Stored records:
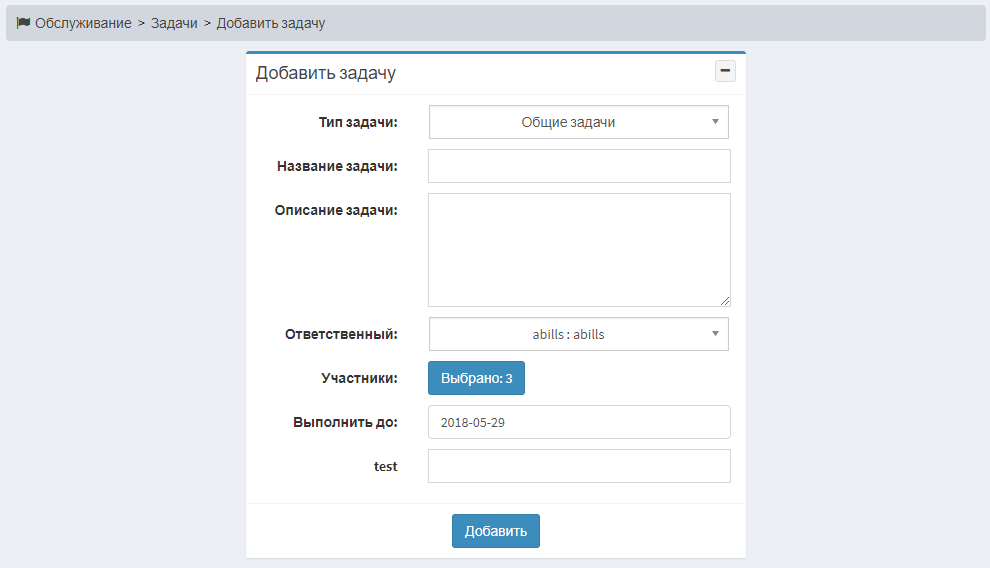Click the flag icon in breadcrumb

click(x=23, y=23)
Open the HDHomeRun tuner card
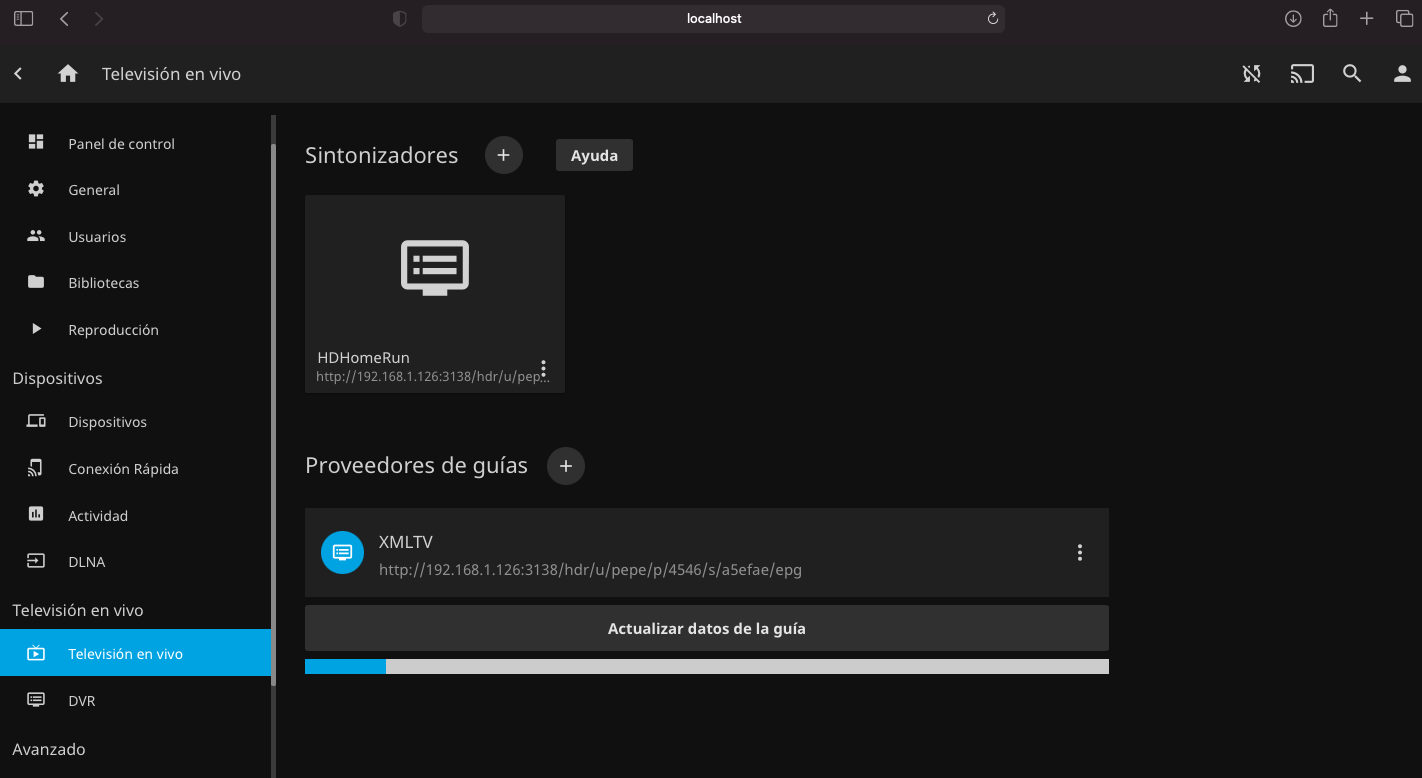Image resolution: width=1422 pixels, height=778 pixels. (x=434, y=270)
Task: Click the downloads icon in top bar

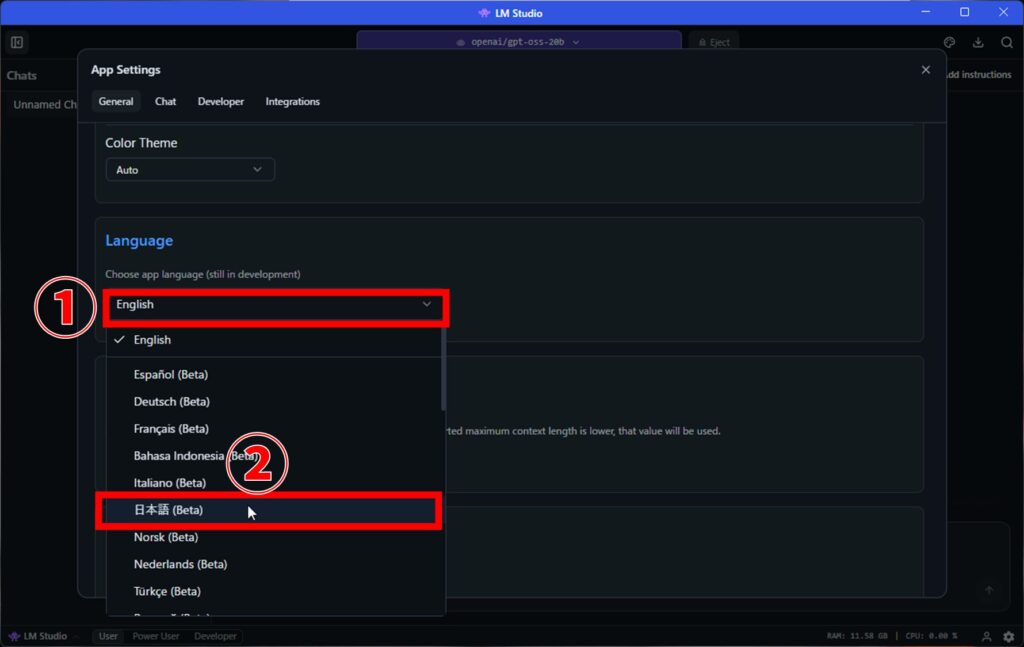Action: (978, 42)
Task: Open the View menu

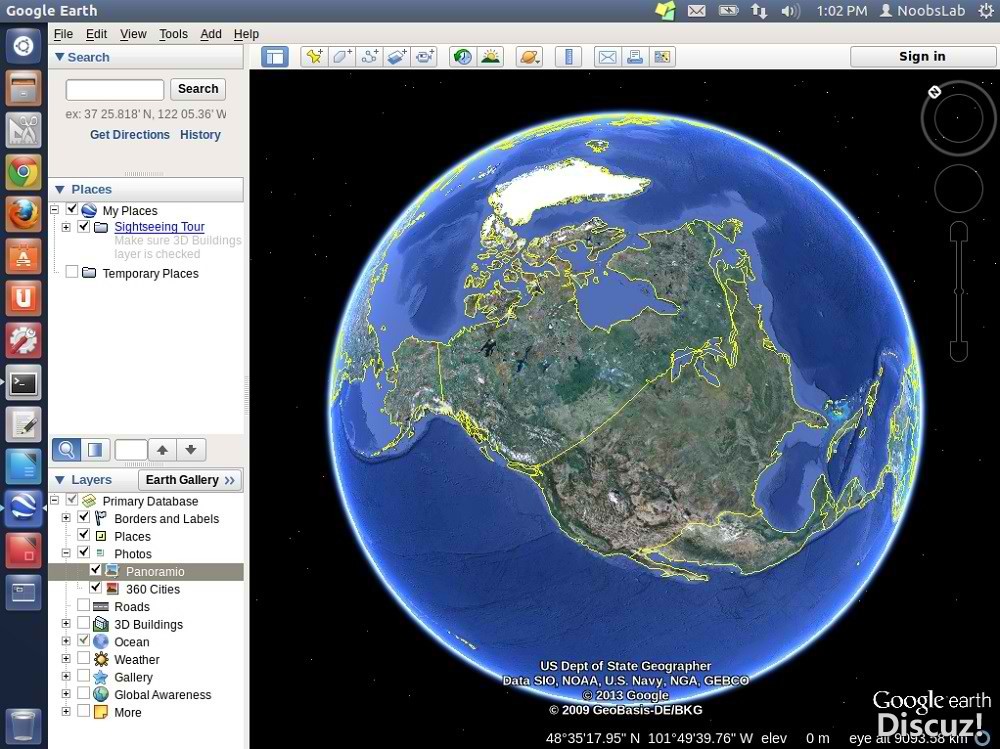Action: tap(133, 34)
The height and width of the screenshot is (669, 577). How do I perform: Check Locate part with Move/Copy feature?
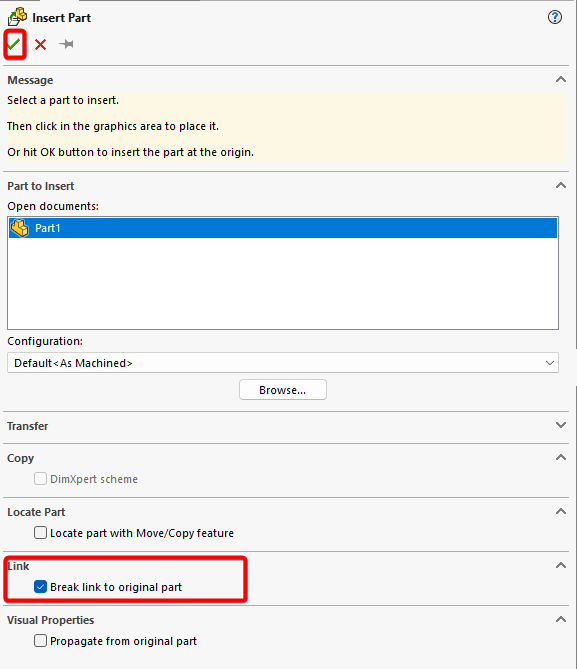(41, 533)
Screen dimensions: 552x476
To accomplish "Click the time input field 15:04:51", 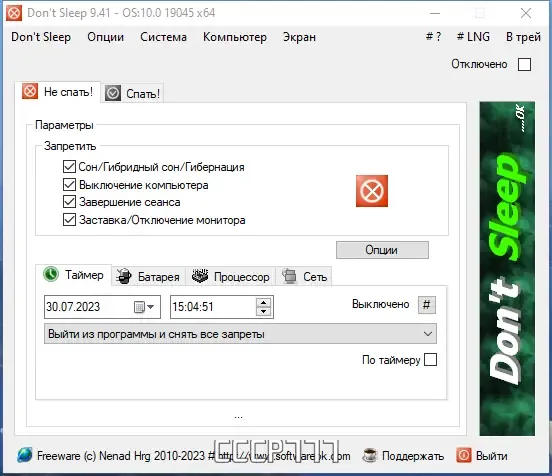I will 213,307.
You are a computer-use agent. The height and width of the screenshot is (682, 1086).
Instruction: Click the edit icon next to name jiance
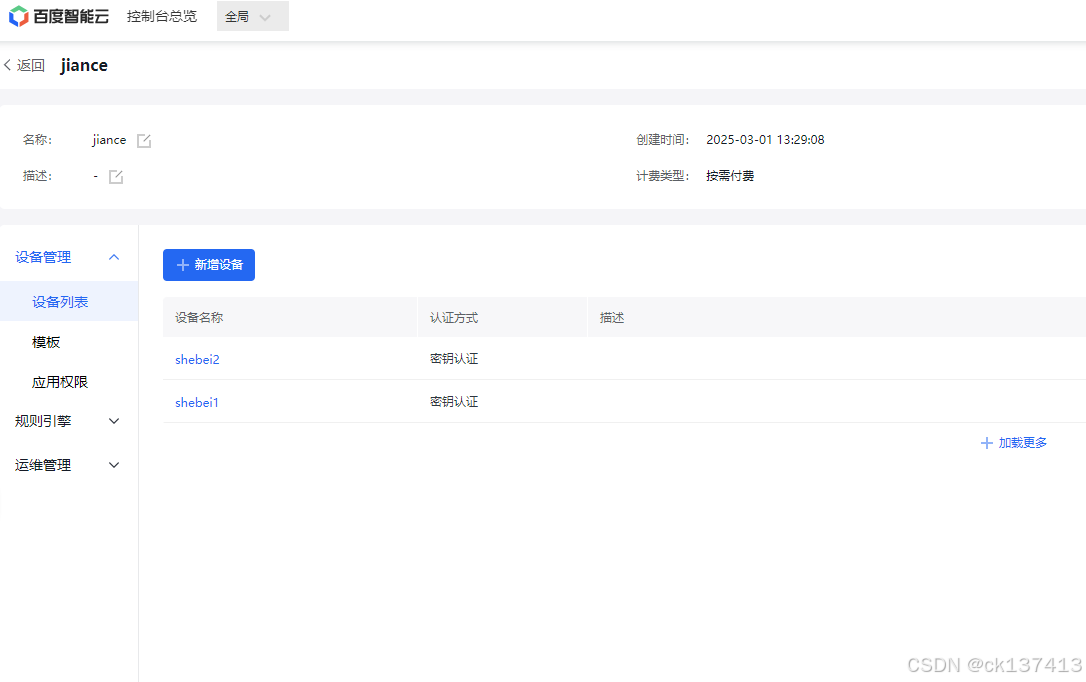pos(143,140)
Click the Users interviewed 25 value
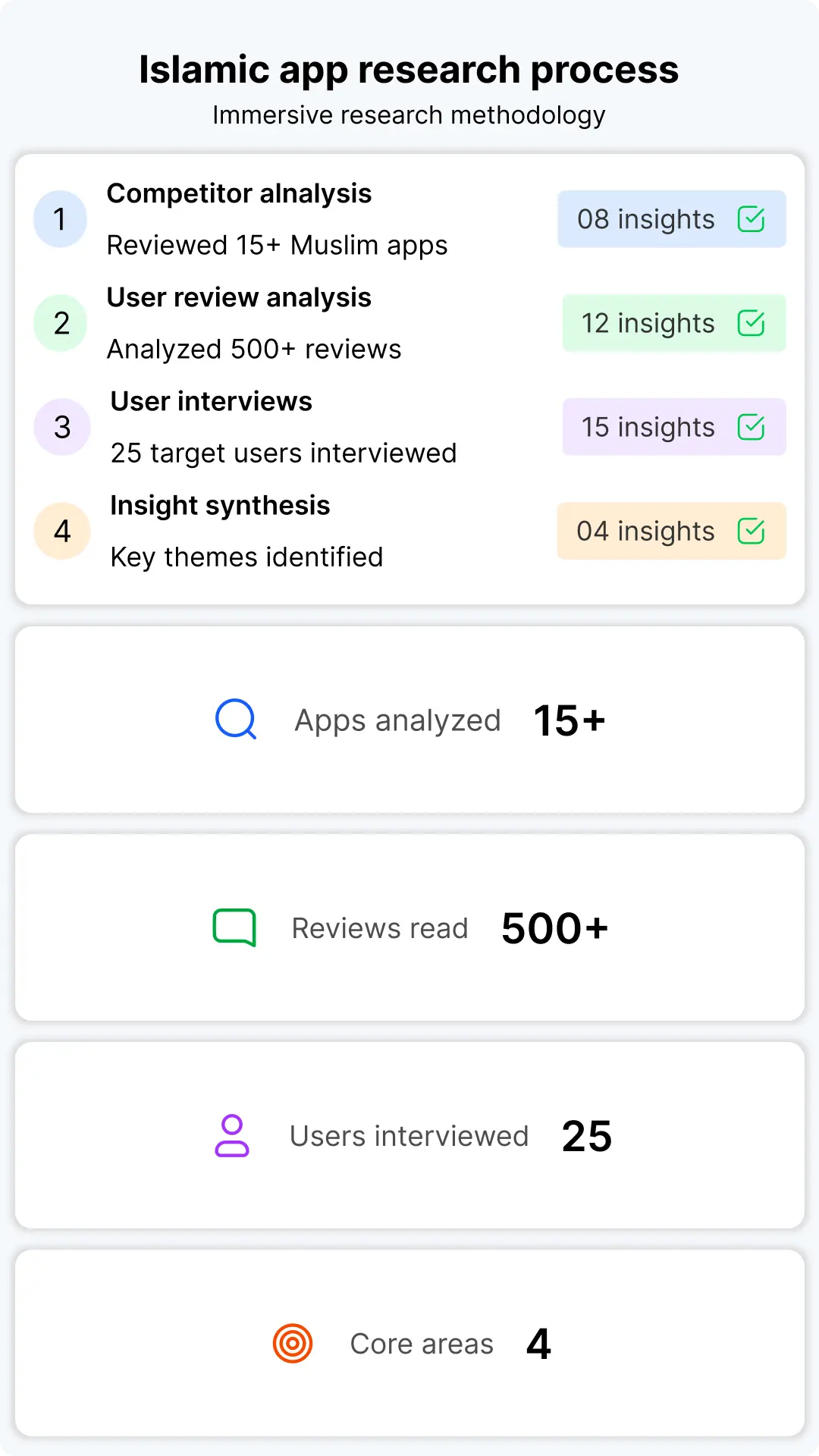 (x=586, y=1136)
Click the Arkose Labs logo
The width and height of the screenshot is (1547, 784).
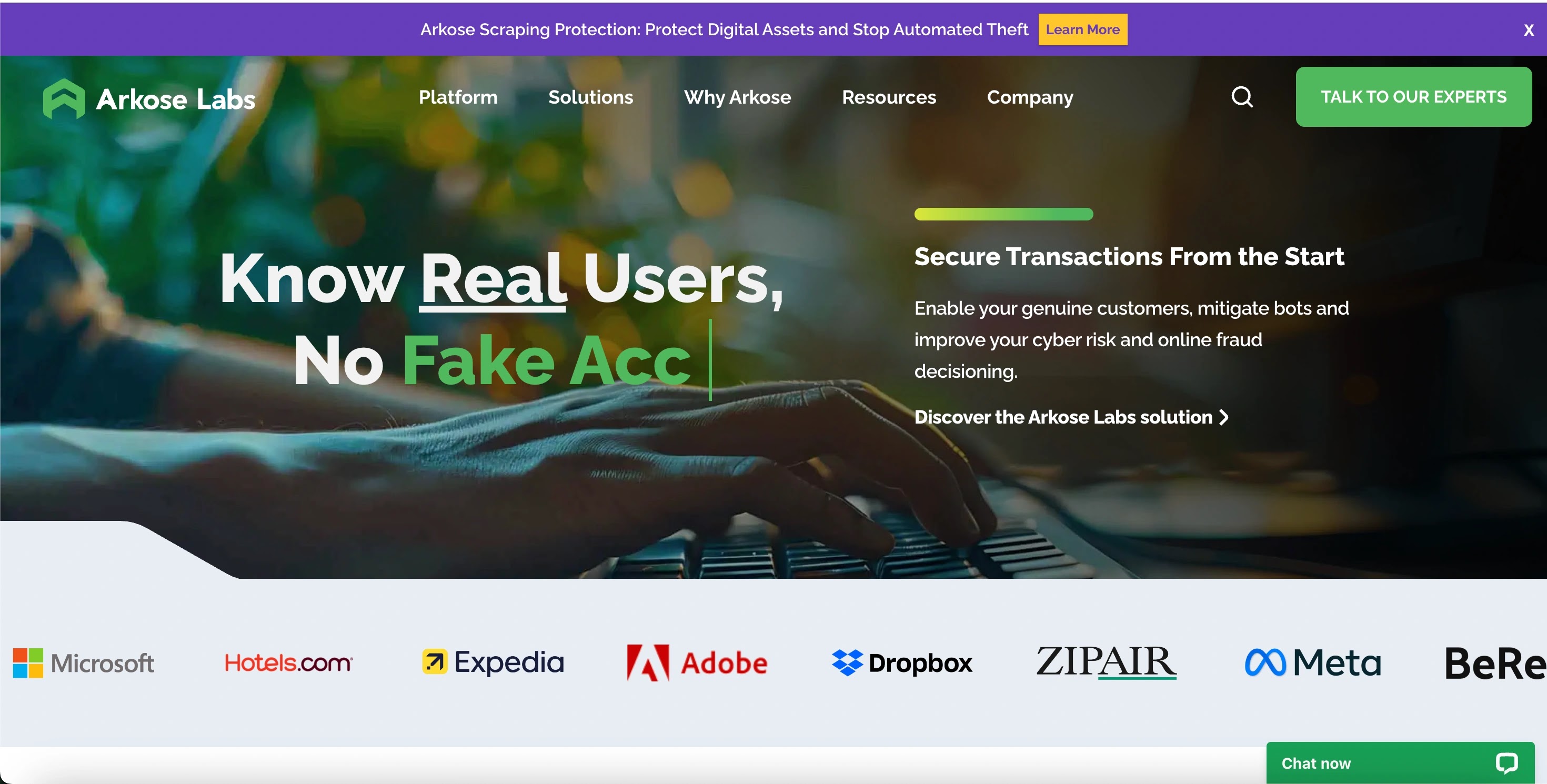149,98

What you have to do - Reproduce word for word the lines running from the line with "Click the Users interviewed 25 value" through the end of the data, both included, and nothing else; leave out the pictures.

Answer -
Click the Users interviewed 25 value
 (x=586, y=1136)
Click the Arkose Labs logo
The width and height of the screenshot is (1547, 784).
149,98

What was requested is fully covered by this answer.